Exercise instructions: Print the following records line for line, leaving every character unchanged.
====== Supplied records
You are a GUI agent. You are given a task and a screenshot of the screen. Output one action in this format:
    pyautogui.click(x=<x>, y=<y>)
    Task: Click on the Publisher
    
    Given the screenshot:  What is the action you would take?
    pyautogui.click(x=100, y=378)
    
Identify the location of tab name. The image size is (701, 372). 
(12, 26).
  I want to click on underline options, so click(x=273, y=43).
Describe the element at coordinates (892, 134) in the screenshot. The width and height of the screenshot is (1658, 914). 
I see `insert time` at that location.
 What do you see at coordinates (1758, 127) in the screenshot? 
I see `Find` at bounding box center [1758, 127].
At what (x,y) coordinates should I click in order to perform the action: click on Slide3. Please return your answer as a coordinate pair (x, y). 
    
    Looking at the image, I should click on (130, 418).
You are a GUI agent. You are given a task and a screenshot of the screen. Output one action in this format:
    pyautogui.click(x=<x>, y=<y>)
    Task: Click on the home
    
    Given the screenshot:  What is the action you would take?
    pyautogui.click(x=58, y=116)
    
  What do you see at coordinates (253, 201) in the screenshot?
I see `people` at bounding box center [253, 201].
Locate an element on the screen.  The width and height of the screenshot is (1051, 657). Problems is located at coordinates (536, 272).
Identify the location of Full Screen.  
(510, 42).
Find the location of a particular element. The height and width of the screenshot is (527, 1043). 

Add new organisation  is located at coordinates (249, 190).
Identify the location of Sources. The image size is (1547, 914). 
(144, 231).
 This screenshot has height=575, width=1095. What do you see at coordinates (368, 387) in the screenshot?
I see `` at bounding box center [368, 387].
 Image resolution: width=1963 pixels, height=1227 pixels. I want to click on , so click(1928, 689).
============
Result for this exercise:
You are a GUI agent. You are given a task and a screenshot of the screen. Output one action in this format:
    pyautogui.click(x=<x>, y=<y>)
    Task: Click on the Publisher
    
    Given the screenshot:  What is the action you would take?
    pyautogui.click(x=100, y=378)
    
Identify the location of tab name. The image size is (701, 372). 
(12, 26).
  I want to click on underline options, so click(x=273, y=43).
Describe the element at coordinates (892, 134) in the screenshot. The width and height of the screenshot is (1658, 914). 
I see `insert time` at that location.
 What do you see at coordinates (1758, 127) in the screenshot? 
I see `Find` at bounding box center [1758, 127].
At what (x,y) coordinates should I click in order to perform the action: click on Slide3. Please return your answer as a coordinate pair (x, y). 
    
    Looking at the image, I should click on (130, 418).
You are a GUI agent. You are given a task and a screenshot of the screen. Output one action in this format:
    pyautogui.click(x=<x>, y=<y>)
    Task: Click on the home
    
    Given the screenshot:  What is the action you would take?
    pyautogui.click(x=58, y=116)
    
  What do you see at coordinates (253, 201) in the screenshot?
I see `people` at bounding box center [253, 201].
Locate an element on the screen.  The width and height of the screenshot is (1051, 657). Problems is located at coordinates (536, 272).
Identify the location of Full Screen.  
(510, 42).
Find the location of a particular element. The height and width of the screenshot is (527, 1043). 

Add new organisation  is located at coordinates (249, 190).
Identify the location of Sources. The image size is (1547, 914). 
(144, 231).
 This screenshot has height=575, width=1095. What do you see at coordinates (368, 387) in the screenshot?
I see `` at bounding box center [368, 387].
 Image resolution: width=1963 pixels, height=1227 pixels. I want to click on , so click(1928, 689).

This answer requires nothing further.